## WHAT IS NEEDED
Without changing a single character, write out every record below.

## MATERIAL PROVIDED
_ _ _ _ _ _ _

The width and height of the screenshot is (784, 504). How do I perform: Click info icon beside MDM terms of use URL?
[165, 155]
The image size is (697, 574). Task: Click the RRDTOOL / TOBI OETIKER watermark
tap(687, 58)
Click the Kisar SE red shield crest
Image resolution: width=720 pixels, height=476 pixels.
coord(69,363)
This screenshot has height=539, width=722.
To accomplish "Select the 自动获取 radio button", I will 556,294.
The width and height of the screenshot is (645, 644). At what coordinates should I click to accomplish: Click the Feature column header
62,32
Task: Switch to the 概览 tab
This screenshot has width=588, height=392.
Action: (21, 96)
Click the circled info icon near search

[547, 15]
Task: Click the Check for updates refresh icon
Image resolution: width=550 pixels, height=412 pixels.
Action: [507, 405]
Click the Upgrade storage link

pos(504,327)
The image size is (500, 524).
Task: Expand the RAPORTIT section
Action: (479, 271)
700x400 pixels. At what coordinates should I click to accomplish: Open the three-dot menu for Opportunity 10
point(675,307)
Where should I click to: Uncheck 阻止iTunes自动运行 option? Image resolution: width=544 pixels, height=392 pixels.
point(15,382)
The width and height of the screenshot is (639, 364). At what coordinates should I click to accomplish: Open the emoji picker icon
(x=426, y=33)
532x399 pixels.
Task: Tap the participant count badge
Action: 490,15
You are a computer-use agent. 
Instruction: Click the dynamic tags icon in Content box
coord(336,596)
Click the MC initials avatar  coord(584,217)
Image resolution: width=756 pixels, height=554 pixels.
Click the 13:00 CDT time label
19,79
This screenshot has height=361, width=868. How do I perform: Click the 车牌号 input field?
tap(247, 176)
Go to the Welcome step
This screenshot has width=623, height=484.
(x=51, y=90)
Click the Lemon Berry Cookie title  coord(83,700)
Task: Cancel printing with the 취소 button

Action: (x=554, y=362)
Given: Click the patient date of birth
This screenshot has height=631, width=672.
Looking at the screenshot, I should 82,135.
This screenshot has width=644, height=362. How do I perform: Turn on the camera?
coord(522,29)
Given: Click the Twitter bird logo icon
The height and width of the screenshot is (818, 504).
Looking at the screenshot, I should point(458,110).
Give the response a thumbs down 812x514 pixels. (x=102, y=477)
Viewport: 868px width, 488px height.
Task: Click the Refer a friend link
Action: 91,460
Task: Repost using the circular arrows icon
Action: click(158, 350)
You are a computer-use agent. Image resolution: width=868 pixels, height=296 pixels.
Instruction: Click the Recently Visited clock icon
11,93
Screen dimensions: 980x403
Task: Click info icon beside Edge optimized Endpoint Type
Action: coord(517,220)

_ _ _ _ _ _ _

## ANSWER FOR THE TASK
The width and height of the screenshot is (784, 504). How do I perform: Click info icon beside MDM terms of use URL?
[165, 155]
The image size is (697, 574). Task: Click the RRDTOOL / TOBI OETIKER watermark
tap(687, 58)
Click the Kisar SE red shield crest
Image resolution: width=720 pixels, height=476 pixels.
coord(69,363)
This screenshot has height=539, width=722.
To accomplish "Select the 自动获取 radio button", I will 556,294.
The width and height of the screenshot is (645, 644). At what coordinates should I click to accomplish: Click the Feature column header
62,32
Task: Switch to the 概览 tab
This screenshot has width=588, height=392.
Action: (21, 96)
Click the circled info icon near search

[547, 15]
Task: Click the Check for updates refresh icon
Image resolution: width=550 pixels, height=412 pixels.
Action: [507, 405]
Click the Upgrade storage link

pos(504,327)
The image size is (500, 524).
Task: Expand the RAPORTIT section
Action: (479, 271)
700x400 pixels. At what coordinates should I click to accomplish: Open the three-dot menu for Opportunity 10
point(675,307)
Where should I click to: Uncheck 阻止iTunes自动运行 option? Image resolution: width=544 pixels, height=392 pixels.
point(15,382)
The width and height of the screenshot is (639, 364). At what coordinates should I click to accomplish: Open the emoji picker icon
(x=426, y=33)
532x399 pixels.
Task: Tap the participant count badge
Action: 490,15
You are a computer-use agent. 
Instruction: Click the dynamic tags icon in Content box
coord(336,596)
Click the MC initials avatar  coord(584,217)
Image resolution: width=756 pixels, height=554 pixels.
Click the 13:00 CDT time label
19,79
This screenshot has height=361, width=868. How do I perform: Click the 车牌号 input field?
tap(247, 176)
Go to the Welcome step
This screenshot has width=623, height=484.
(x=51, y=90)
Click the Lemon Berry Cookie title  coord(83,700)
Task: Cancel printing with the 취소 button

Action: (x=554, y=362)
Given: Click the patient date of birth
This screenshot has height=631, width=672.
Looking at the screenshot, I should 82,135.
This screenshot has width=644, height=362. How do I perform: Turn on the camera?
coord(522,29)
Given: Click the Twitter bird logo icon
The height and width of the screenshot is (818, 504).
Looking at the screenshot, I should point(458,110).
Give the response a thumbs down 812x514 pixels. (x=102, y=477)
Viewport: 868px width, 488px height.
Task: Click the Refer a friend link
Action: 91,460
Task: Repost using the circular arrows icon
Action: click(158, 350)
You are a computer-use agent. Image resolution: width=868 pixels, height=296 pixels.
Instruction: Click the Recently Visited clock icon
11,93
Screen dimensions: 980x403
Task: Click info icon beside Edge optimized Endpoint Type
Action: coord(517,220)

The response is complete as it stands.